I am filling in for Brad this week; he didn’t ask me to, but since he is combatting Covid, I intervened.
I promised him I would stick to the column’s guiding principle—the great outdoors. So naturally I’ve decided to write about our new beagle puppy. I think that’s close enough.
This column has been a joy for Brad to write and a joy for me to read. However, I must admit that my favorite articles usually center on one or more of our dogs. Up until the second day of this new year, we only had two: Moose, our GSP, and Murphy, our golden retriever. And honestly, two was enough.
We do have a large place for dogs to roam, but our bed tends to get a bit cramped. Obviously, we are not dog house people — or even dog bed people, for that matter. Moose and Murphy were older now and on a great schedule. We could let them wander around the house while we were at work and not have to worry about coming home to a table leg chewed in half or a rug displaced of its tassels. They got along well with each other and our two cats (as much as that is possible).
So you see what’s coming.
I’ve always been in love with beagles. I have never owned one, but I’ve always had plans to do so. When Brad and I were in grad school, one of our professors had a beagle that made every step she did. Bernard was his name. Then years later we followed the shenanigans of Henry, beloved beagle of the late Southern author Julia Reed.
There is just something about a beagle’s soulful eyes and floppy ears, not to mention those charming spots. My husband knows that I can be quite “determined” when I have made up my mind about something (okay, maybe relentless), and he very graciously asked if he should start looking for a beagle puppy last fall. “No,” I explained. “She will find us.” And she did.
She was one of about 9 or 10 puppies huddled together in a cardboard box.
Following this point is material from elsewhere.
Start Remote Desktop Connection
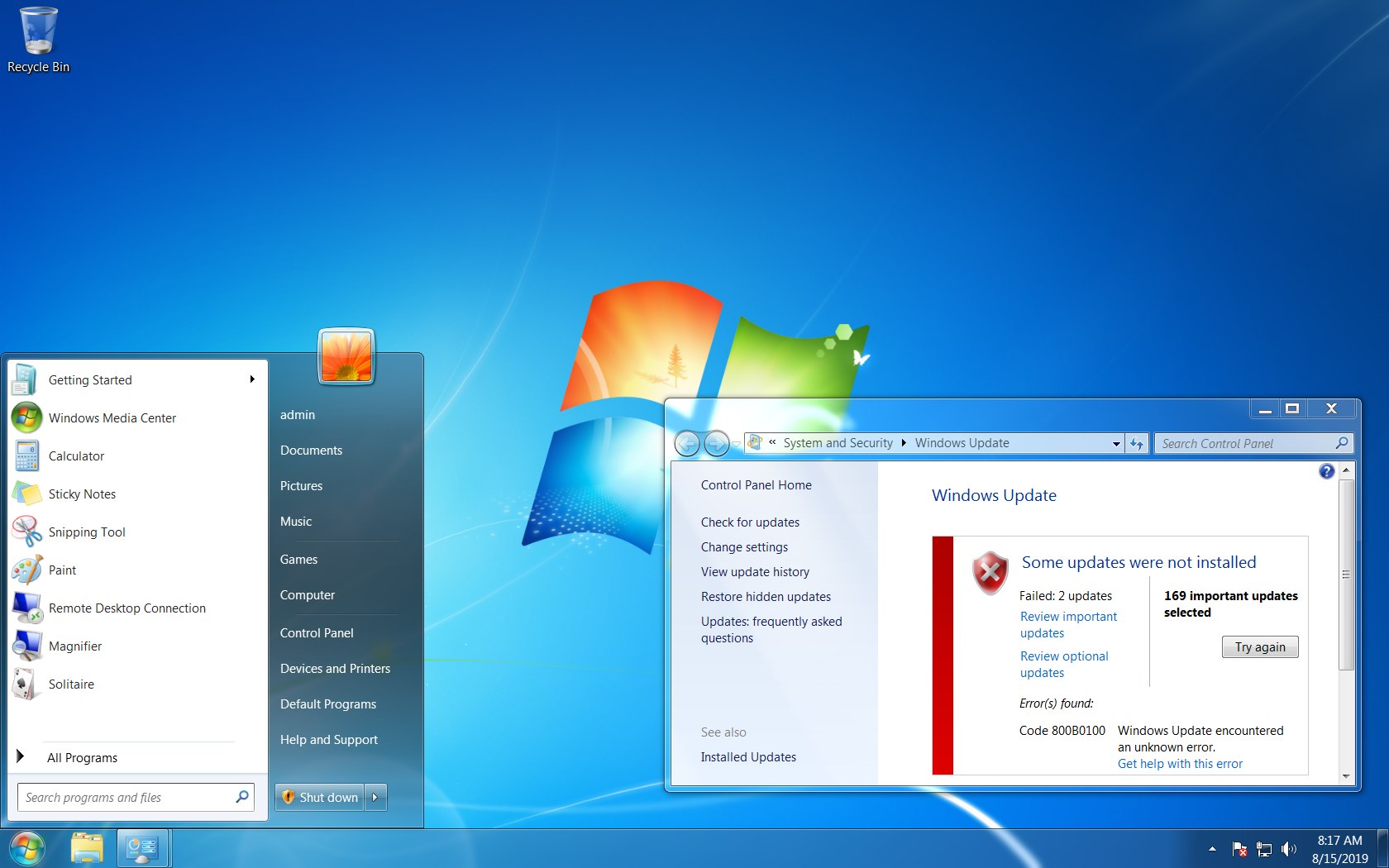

She was wormy and had a broken tail, but it was the spot on the top of her head that caught my attention. I often tell her that little spot saved her. I don’t know what happened to her siblings, and I don’t want to think about it. Birdie was ours; a month later, the worms are gone, but the tail is crooked forever.
A friend asked me why I named a rabbit dog Birdie. I didn’t know it at the time, but she can fly through the air from chair to sofa like a deranged bird, and she sleeps on her back like Superman. She cowered by our feet the first few days she was with us, and now she sails through the pastures with her big brothers.
Brad commented this week that Birdie is like a newborn and a toddler all rolled into one, and I agree. The excitement of getting a precious little fur ball with that indescribable puppy breath overshadows a few parts of the process I had forgotten.
I had forgotten that impatient feeling you have, all bleary-eyed and cold, when you are up in the middle of the night with a puppy searching for the perfect spot to take care of business. And because of all the medicine Birdie has been taking, she has to get up quite often, three times to be exact. We take turns setting our alarms, and our big dogs raise their heads, look at us like we are crazy, and then roll over and go back to sleep.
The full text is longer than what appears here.